What would it take approach
What would it take approach or a scientific approach is a step-by-step method of creating a map of what we know. The map naturally highlights the boundary of what we don't know, or concepts we cannot distinguish between. And just like in the Science we cannot be sure of what fruits a particular research approach would bring, we cannot give guarantees on the chosen approach success for ML/AI.
But we obviously want to track our problems, build our "theory" (ml solution) over time. So we need a way to have tooling/processes to provide certainity that we don't repeat ourselves. In the actual scientific field the system is build around publications to conferences and journals. Conferences are often a way to broadcast to community what we work on and some primary highlights, journals serve as a deeper and more detailed research tracking mechanism.
As models are our artifacts in the ML/AI project space, we naturally need to track how well what model, with what parameters, trained on which data perfmormed. And by this we mean not just some formal tick-boxing, that model v3 trained on data corpus-3 had accuracy 0.87. The team can iterate the model only in the presence of practical understanding of differences between those versions. And this depends on a problem strongly, but usually it means that the team has the tooling to reflect on the difference (like corpus-3 has 3 new files and one deleted, those files had this and this is concrete granular data aggregated for my analysis). This leads us to the neccessity of a complete MLops lifecycle us a very basic requirement for ML/AI projects to count themselves as eligible for an MVP status. If it is not implemented, it means that we do not really know if we improve or decay. We cannot tell how much we can improve or how long would it take. We cannot tell how accurate we are on what matters for the business and how we can maintain/improve those levels.

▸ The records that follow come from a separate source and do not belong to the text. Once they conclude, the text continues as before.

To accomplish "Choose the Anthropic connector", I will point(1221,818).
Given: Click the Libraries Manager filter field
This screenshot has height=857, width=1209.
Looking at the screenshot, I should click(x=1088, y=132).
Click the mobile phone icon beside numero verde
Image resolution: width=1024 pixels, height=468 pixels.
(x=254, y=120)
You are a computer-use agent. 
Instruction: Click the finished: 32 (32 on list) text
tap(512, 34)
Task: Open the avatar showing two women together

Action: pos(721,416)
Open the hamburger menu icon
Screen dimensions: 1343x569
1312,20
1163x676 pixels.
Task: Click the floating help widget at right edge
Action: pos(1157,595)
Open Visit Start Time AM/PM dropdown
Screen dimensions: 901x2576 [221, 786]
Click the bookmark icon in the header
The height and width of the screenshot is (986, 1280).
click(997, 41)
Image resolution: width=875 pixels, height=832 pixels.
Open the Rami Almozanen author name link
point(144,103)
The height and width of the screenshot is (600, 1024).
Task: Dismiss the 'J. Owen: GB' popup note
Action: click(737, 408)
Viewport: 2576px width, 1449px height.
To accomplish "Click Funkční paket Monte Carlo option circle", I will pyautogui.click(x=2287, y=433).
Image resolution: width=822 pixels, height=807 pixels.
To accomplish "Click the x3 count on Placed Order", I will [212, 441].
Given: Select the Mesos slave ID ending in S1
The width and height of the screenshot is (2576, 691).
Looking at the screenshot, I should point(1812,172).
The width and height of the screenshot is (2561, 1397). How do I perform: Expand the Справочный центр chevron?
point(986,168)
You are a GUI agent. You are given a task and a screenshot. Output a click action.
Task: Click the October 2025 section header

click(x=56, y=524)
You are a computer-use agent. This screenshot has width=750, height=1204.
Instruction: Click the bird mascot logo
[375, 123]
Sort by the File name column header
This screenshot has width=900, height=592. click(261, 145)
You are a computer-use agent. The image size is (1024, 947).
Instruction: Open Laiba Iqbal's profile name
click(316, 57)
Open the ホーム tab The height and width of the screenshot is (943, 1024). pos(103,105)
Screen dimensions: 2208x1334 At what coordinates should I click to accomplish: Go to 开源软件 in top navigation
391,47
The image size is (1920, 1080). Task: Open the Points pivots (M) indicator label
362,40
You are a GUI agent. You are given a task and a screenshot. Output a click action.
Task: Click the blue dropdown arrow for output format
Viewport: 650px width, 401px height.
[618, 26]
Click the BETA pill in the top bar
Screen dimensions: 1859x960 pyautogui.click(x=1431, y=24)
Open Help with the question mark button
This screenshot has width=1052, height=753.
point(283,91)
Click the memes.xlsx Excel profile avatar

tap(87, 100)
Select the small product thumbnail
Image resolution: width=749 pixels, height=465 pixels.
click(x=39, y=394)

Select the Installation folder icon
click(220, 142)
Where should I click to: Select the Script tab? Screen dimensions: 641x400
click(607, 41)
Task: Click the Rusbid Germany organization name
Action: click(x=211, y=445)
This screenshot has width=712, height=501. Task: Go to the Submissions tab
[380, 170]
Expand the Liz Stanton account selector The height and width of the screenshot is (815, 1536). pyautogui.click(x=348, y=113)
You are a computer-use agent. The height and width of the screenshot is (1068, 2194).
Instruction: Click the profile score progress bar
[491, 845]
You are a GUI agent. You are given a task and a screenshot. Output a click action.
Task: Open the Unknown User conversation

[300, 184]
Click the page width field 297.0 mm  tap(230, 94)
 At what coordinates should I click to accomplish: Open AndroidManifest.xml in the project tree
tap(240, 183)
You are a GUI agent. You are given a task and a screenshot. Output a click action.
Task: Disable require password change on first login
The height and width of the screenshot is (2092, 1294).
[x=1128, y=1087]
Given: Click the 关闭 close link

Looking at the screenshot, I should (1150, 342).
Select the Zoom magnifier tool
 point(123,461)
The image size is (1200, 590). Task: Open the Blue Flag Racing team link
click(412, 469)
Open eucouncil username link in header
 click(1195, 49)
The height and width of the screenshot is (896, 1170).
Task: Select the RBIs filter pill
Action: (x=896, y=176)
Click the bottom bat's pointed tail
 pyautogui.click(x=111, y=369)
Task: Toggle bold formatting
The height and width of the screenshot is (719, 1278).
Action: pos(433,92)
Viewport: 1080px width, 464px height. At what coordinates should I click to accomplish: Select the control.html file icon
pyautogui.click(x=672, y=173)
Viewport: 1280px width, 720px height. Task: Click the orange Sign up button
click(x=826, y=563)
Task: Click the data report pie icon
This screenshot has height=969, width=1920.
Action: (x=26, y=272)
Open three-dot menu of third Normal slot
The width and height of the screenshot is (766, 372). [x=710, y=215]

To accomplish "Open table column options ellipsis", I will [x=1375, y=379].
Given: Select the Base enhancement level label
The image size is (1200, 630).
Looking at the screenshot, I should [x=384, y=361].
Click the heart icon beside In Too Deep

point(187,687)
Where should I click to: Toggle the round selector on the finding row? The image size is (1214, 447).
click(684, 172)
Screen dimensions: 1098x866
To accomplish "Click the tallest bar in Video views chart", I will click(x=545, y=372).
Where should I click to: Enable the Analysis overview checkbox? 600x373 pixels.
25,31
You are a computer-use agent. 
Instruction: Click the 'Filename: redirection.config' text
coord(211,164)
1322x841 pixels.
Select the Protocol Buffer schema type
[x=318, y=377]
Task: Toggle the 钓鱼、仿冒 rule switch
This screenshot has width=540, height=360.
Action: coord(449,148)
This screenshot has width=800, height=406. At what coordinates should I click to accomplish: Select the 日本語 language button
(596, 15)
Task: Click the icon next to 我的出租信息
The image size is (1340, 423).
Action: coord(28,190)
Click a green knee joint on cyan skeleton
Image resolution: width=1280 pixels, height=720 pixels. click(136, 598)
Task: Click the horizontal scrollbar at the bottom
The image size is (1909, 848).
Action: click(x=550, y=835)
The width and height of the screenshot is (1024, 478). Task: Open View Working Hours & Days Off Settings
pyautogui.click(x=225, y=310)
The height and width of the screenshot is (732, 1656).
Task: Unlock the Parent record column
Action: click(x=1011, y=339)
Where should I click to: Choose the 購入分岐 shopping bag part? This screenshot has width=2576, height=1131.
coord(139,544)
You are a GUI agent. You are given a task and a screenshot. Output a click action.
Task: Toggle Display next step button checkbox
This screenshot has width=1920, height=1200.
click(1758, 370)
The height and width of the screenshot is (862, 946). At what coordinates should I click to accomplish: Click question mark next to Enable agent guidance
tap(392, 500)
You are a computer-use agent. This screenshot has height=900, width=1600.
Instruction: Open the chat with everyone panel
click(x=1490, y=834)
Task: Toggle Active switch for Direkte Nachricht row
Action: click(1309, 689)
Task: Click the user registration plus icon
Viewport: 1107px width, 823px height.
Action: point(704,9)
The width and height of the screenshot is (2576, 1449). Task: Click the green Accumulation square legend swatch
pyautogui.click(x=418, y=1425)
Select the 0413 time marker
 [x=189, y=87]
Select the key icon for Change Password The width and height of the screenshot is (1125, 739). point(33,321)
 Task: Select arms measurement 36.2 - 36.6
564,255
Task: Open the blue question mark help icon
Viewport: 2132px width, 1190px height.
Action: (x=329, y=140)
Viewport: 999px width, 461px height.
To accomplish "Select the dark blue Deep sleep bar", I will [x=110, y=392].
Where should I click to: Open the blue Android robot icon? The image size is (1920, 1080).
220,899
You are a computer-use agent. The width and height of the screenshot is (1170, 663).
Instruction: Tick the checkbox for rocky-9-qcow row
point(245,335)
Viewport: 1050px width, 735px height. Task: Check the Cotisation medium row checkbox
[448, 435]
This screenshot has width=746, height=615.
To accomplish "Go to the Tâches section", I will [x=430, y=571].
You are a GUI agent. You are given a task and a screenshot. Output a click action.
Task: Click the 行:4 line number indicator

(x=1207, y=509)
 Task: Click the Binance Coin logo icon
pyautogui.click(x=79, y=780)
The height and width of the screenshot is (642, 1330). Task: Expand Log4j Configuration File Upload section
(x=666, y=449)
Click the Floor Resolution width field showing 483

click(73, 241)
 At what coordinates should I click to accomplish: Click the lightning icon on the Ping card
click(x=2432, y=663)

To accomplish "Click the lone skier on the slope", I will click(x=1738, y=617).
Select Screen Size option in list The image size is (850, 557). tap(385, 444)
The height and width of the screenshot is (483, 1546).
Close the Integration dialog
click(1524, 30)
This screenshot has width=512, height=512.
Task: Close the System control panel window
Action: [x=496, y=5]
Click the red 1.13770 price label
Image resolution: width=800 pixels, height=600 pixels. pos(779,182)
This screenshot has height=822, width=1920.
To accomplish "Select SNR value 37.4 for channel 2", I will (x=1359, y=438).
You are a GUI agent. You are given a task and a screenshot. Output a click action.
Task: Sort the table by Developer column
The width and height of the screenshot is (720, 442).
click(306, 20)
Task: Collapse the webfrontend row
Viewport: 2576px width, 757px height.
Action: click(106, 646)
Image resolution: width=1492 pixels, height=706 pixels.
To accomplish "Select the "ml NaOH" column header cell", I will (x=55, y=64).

Another way to look into the same reasoning is from the client/investor perspective. Let's assume they are on board with us on the non-linearity of AI problems. How can they trust our team that we are progressing and how they can be sure that if there will be an opportunity -- we have the capacity to take it? If I would be them -- I would expect transparency. Knowing how often models are retrained, what is the volume and the quality of the data. How the data management and model monitoring systems adopt to team's growing understanding. How long it takes to deploy a model, how much time data scientists spend on the actual research and improvement and how much they waste on trying to recall the line they accidentally deleted in Jupyter.
So those are actually our good news -- there is an estimatable requiried work for ML/AI project, which is the implementation of MLops life-cycle scaled to the project needs. Good mlops combined with good team composition should allow to check if the problem is feasible to be solved/solve it as soon as it is humanly possible and as fast/cheap as it gets.
Hybrid approach
Practically, we obviously don't want to head deep into the ML/AI investment without knowing what clients actually need. Fortunately we don't need to build AI system to find in what form clients would like to consume its output. And more often than not we can start working on the principal ML/AI project solving a problem which we know needs to be solved, while a separate team can work with mockups to find in what form clients would like to consume the output.